[[ DATA PROVIDED, beginning ]]

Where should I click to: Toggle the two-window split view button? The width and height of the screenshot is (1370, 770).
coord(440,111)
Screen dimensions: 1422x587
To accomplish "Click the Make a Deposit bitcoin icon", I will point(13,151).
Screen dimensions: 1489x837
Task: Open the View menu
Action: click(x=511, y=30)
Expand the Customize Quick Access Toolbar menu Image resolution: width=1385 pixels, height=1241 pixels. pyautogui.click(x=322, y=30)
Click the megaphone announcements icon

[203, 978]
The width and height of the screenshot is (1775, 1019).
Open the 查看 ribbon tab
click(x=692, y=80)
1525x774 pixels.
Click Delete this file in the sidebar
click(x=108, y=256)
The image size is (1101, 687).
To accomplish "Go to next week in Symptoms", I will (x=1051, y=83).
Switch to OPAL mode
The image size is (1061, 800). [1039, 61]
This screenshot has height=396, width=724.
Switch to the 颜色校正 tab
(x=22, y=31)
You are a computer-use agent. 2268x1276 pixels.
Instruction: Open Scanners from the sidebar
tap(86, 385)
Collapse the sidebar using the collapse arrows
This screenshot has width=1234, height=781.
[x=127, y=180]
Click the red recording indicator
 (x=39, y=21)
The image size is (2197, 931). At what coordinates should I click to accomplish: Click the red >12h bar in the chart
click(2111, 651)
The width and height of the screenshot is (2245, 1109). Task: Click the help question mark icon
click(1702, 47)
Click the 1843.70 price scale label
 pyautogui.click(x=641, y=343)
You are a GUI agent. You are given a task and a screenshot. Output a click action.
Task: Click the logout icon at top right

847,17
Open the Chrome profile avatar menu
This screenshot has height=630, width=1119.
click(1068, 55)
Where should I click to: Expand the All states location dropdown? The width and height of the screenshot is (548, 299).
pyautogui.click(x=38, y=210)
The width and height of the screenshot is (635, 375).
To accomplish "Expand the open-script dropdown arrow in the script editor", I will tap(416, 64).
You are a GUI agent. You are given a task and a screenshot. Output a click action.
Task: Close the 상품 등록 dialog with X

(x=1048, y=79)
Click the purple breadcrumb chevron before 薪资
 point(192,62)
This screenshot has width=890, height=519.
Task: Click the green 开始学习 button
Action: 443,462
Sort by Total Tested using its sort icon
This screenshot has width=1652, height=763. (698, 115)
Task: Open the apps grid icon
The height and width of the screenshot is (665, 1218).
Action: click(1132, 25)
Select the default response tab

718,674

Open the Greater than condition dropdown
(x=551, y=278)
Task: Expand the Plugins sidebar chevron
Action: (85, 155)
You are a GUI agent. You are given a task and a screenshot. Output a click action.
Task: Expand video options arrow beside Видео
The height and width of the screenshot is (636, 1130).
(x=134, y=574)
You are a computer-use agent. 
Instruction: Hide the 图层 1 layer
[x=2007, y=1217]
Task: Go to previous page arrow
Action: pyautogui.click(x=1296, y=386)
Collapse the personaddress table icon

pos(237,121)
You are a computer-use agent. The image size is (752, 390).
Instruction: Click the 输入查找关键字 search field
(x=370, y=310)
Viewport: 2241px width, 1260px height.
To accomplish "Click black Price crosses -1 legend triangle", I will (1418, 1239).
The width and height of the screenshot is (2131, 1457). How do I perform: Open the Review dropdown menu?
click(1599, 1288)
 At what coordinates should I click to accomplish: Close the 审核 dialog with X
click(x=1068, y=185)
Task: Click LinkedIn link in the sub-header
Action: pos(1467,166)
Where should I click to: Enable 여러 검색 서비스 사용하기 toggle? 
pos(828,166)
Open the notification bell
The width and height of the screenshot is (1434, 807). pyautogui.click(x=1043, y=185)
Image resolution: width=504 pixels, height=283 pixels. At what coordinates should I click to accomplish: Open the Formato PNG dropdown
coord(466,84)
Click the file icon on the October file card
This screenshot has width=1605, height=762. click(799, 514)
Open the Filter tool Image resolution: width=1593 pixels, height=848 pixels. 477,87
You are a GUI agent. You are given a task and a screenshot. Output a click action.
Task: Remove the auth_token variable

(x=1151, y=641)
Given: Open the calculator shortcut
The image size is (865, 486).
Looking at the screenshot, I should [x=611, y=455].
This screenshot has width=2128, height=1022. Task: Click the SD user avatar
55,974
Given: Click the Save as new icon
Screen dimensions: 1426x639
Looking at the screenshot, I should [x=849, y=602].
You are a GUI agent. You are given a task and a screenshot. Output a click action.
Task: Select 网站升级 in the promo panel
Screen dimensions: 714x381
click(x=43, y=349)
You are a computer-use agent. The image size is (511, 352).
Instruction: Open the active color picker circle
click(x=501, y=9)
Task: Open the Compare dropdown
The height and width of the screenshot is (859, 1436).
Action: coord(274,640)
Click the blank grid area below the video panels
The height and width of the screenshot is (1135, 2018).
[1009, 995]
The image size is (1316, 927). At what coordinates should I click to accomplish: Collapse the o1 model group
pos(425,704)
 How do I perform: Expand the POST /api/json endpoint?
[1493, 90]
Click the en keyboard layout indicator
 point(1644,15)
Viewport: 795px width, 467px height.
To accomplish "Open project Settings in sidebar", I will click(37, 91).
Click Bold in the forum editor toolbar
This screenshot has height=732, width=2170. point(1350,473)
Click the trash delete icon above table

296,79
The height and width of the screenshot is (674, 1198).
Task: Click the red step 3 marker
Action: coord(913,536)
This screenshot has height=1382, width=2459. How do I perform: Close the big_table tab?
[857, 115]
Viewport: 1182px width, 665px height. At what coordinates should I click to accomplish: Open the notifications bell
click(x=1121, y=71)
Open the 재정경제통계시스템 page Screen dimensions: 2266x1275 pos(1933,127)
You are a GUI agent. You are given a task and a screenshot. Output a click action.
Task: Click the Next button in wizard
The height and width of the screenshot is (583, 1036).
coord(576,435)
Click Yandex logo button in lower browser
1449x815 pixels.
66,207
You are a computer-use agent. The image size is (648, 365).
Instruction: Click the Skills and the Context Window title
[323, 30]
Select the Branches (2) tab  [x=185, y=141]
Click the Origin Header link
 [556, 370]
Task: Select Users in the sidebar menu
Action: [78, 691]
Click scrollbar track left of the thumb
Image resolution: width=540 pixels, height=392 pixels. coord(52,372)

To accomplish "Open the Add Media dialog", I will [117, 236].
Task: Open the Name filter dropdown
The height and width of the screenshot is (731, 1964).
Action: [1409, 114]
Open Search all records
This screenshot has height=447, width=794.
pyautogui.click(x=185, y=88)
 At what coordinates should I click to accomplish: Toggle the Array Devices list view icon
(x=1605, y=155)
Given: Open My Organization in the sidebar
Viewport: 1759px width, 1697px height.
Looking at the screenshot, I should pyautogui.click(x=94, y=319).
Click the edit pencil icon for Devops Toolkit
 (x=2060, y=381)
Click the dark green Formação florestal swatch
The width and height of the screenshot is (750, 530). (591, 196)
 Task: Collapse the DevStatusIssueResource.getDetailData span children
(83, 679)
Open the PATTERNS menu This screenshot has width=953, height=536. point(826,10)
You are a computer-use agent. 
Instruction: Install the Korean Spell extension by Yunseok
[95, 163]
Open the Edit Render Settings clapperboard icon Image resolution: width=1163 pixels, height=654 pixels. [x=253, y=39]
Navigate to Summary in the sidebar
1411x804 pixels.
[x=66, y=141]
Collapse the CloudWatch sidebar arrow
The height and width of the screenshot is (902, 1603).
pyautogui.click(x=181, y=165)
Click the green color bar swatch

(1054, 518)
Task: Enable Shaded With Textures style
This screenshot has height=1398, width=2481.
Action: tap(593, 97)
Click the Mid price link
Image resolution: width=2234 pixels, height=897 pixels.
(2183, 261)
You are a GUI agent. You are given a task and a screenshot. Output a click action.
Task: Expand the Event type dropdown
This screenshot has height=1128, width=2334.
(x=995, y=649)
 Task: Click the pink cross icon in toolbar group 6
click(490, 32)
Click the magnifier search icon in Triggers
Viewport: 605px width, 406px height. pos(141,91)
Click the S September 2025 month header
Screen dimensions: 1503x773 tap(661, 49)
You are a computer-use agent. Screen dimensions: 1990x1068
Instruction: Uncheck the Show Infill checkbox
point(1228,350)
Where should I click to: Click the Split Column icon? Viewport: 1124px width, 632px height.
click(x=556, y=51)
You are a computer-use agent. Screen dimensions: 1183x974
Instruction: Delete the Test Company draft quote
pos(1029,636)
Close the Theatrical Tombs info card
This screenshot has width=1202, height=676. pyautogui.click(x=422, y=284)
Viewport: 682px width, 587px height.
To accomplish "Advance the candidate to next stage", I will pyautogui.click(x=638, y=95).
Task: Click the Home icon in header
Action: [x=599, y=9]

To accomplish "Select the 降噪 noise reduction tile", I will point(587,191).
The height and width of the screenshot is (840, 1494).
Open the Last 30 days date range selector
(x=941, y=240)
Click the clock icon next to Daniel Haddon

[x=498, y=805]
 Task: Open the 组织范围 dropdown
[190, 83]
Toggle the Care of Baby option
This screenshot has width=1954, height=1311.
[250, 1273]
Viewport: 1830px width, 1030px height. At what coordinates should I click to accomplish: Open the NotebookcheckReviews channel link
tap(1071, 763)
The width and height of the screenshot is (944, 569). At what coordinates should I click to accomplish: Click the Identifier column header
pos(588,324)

[[ DATA PROVIDED, end ]]

WHAT THE TASK REQUIRES: The required output is a copy of each line in the records where the string "computer" occurs.

SOLUTION TO THE EXERCISE:
You are a computer-use agent. 2268x1276 pixels.
You are a computer-use agent. 
You are a computer-use agent. The image size is (752, 390).
You are a computer-use agent. The image size is (511, 352).
You are a computer-use agent. The image size is (648, 365).
You are a computer-use agent. 
You are a computer-use agent. Screen dimensions: 1990x1068
You are a computer-use agent. Screen dimensions: 1183x974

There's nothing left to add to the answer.